***** Entries provided *****
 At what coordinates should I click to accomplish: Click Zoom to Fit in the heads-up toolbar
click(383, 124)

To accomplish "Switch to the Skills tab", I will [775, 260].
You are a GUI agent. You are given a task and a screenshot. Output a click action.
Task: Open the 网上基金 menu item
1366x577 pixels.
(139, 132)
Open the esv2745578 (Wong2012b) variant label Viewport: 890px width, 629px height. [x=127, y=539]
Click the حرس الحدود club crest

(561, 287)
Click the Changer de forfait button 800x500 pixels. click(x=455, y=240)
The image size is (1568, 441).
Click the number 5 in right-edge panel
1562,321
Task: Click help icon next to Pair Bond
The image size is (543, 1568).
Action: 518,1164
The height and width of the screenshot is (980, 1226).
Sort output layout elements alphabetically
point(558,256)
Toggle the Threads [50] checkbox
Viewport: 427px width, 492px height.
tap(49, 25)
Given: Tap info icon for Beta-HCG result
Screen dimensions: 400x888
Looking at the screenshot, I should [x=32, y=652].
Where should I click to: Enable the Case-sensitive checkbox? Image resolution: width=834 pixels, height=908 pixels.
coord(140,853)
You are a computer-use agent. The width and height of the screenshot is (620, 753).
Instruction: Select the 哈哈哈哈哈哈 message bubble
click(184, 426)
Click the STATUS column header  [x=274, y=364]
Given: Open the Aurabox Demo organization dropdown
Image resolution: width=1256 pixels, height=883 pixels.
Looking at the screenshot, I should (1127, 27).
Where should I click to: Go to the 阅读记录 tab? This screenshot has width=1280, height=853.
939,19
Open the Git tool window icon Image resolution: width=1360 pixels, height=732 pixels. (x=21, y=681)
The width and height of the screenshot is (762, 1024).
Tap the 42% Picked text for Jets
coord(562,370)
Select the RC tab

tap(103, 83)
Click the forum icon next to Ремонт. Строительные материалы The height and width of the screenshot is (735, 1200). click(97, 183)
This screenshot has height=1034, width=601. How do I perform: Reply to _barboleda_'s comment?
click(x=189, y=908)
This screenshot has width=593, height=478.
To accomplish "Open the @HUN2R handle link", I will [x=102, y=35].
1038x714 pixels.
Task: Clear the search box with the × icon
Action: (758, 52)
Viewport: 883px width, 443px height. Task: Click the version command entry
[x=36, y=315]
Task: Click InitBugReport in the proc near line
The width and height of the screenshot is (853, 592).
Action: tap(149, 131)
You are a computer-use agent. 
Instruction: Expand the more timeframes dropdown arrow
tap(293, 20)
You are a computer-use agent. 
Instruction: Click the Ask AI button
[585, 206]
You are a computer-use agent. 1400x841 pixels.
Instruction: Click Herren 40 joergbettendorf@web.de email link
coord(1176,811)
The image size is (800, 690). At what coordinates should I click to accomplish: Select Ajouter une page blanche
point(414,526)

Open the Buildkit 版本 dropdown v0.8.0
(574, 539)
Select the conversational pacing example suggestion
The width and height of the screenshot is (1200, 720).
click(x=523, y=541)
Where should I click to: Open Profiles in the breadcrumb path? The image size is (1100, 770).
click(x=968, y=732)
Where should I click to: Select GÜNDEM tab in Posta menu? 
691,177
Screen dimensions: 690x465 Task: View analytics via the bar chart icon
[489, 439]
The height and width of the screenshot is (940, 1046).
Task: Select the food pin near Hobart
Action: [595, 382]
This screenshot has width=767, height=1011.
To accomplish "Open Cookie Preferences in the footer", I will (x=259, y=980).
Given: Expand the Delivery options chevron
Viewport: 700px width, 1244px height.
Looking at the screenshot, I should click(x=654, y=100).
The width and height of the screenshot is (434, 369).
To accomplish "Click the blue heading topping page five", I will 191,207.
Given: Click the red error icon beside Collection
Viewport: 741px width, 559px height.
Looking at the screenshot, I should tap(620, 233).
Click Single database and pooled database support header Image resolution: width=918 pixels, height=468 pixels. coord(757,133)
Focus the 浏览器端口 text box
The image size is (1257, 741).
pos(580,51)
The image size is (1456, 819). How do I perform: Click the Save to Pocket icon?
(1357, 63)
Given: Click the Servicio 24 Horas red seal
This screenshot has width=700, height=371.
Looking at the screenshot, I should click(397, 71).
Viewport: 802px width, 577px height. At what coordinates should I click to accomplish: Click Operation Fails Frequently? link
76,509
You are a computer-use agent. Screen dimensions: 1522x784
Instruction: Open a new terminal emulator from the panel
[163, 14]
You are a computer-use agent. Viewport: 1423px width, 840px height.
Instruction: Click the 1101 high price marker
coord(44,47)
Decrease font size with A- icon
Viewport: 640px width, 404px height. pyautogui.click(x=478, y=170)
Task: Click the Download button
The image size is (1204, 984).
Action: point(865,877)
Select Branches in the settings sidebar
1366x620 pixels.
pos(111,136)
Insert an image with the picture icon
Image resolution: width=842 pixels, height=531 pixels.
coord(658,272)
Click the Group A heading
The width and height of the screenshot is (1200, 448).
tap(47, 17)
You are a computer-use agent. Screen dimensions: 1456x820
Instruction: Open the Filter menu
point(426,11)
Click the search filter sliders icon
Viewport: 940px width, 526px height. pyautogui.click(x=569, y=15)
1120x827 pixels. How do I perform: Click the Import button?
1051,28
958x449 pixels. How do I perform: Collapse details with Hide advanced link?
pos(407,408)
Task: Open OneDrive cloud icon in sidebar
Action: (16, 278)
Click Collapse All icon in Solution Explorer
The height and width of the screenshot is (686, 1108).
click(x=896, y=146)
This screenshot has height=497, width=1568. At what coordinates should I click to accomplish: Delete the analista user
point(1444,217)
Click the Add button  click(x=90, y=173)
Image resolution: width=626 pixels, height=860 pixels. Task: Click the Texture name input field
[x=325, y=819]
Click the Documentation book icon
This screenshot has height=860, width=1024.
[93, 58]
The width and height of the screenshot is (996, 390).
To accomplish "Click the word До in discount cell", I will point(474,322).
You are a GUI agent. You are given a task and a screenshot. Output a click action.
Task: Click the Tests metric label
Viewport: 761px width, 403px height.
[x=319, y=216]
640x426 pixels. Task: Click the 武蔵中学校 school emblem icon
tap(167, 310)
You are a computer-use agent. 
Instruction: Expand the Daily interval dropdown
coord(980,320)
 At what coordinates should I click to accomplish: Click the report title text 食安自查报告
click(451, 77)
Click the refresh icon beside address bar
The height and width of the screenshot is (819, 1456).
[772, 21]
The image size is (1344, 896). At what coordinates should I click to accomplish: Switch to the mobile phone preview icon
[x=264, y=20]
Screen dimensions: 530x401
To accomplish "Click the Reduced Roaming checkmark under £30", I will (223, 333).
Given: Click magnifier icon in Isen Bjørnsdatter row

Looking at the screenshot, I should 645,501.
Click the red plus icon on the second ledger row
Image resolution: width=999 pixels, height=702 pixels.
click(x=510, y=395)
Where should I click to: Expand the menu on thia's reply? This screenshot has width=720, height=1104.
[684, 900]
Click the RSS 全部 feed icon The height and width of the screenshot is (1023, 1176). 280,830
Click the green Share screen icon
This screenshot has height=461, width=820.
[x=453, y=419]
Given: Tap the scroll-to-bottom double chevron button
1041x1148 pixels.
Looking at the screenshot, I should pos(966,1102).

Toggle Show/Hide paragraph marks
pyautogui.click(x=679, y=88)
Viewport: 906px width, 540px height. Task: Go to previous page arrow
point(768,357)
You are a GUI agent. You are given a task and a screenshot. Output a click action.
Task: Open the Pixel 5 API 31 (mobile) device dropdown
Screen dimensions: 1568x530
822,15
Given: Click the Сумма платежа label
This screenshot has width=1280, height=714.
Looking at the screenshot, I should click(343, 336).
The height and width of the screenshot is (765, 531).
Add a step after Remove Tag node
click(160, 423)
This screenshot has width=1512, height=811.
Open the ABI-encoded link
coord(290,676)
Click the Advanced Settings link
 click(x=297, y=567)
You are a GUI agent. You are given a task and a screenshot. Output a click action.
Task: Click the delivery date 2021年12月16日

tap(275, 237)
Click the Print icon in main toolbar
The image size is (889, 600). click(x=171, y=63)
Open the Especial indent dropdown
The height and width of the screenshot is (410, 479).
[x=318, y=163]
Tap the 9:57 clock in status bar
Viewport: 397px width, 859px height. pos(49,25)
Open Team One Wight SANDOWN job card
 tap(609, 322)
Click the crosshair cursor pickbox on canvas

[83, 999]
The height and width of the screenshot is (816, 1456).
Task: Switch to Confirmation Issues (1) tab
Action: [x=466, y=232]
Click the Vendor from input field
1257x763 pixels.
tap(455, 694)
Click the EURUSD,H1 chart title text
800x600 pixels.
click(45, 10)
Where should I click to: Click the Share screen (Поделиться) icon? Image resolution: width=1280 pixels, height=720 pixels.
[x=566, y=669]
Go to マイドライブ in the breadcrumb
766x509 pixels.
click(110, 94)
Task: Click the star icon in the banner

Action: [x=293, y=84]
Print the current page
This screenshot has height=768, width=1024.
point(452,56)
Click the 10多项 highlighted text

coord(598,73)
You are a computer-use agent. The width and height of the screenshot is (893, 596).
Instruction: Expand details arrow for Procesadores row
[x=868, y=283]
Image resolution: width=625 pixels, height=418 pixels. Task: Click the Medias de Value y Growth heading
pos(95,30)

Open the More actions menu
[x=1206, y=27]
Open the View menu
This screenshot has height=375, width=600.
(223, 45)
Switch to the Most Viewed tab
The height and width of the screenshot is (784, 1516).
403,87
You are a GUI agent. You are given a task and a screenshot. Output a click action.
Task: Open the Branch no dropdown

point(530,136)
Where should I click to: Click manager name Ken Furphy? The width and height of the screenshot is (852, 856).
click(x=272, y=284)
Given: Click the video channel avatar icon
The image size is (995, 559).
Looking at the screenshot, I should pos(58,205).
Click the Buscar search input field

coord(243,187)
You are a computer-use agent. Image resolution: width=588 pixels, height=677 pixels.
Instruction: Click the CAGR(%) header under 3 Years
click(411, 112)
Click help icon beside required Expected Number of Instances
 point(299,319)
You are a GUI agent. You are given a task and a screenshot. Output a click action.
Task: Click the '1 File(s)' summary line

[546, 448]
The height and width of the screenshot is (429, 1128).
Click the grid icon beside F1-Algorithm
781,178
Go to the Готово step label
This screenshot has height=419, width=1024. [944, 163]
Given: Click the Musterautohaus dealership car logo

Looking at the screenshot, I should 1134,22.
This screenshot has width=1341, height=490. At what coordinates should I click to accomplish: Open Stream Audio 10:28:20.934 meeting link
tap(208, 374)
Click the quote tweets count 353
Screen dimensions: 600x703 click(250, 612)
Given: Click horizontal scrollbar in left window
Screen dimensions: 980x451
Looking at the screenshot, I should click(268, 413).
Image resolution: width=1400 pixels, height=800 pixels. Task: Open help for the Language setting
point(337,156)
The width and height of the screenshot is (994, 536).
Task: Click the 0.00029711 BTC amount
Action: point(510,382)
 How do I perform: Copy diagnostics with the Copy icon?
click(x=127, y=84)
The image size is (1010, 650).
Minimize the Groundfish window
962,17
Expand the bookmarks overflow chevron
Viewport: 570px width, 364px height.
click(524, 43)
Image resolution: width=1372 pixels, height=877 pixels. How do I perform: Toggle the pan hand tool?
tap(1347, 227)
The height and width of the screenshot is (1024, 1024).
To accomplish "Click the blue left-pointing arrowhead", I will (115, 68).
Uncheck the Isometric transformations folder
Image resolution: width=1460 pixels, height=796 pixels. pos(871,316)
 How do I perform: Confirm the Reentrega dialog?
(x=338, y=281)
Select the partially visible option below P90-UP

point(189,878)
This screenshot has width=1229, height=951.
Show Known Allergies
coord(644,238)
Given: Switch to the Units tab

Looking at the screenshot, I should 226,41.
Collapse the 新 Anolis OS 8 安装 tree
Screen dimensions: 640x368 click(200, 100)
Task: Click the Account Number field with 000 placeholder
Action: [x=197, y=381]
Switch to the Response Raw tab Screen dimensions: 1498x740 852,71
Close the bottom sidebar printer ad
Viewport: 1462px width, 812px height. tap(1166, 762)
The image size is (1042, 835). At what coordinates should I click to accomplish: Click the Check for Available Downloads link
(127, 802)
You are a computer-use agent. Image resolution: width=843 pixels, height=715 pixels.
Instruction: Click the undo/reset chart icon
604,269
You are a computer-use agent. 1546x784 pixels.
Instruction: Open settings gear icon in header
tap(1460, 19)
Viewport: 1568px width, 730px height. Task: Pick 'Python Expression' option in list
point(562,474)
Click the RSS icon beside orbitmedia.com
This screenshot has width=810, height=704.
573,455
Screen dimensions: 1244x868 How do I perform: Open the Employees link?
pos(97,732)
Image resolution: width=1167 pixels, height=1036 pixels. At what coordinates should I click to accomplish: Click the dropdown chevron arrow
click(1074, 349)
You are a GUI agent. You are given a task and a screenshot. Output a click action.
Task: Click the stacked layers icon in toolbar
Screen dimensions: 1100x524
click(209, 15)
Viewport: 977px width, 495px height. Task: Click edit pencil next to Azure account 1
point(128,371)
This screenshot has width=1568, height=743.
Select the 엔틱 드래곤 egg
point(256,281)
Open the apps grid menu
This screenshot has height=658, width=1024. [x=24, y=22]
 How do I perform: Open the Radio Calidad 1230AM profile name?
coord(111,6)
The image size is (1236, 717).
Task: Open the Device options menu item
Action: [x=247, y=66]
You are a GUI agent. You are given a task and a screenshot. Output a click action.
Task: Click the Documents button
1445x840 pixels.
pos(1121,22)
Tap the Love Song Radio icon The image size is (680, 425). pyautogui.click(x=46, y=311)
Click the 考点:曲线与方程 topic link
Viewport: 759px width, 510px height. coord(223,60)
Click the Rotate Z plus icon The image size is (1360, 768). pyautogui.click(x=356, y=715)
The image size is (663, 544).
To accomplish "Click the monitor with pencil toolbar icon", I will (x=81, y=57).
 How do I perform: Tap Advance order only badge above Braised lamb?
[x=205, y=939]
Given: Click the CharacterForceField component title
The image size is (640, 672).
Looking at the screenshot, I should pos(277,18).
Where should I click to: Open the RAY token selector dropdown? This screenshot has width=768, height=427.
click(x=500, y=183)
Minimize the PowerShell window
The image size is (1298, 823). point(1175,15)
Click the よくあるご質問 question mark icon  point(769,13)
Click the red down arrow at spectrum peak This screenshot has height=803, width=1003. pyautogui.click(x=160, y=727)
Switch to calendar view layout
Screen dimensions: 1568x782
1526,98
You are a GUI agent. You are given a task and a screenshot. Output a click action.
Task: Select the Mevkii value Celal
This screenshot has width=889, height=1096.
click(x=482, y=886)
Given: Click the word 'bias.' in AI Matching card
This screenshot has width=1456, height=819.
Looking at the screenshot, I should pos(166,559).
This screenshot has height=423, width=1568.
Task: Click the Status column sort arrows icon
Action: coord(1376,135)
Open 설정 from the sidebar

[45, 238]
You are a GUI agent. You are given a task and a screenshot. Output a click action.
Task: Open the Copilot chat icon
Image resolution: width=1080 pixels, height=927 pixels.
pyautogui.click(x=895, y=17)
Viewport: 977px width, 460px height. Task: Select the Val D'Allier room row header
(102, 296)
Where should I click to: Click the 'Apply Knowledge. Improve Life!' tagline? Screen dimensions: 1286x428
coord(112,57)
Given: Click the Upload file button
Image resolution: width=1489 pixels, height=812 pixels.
*****
List all lines in the material containing the string "word".

To accomplish "Click the word До in discount cell", I will point(474,322).
Given: Click the word 'bias.' in AI Matching card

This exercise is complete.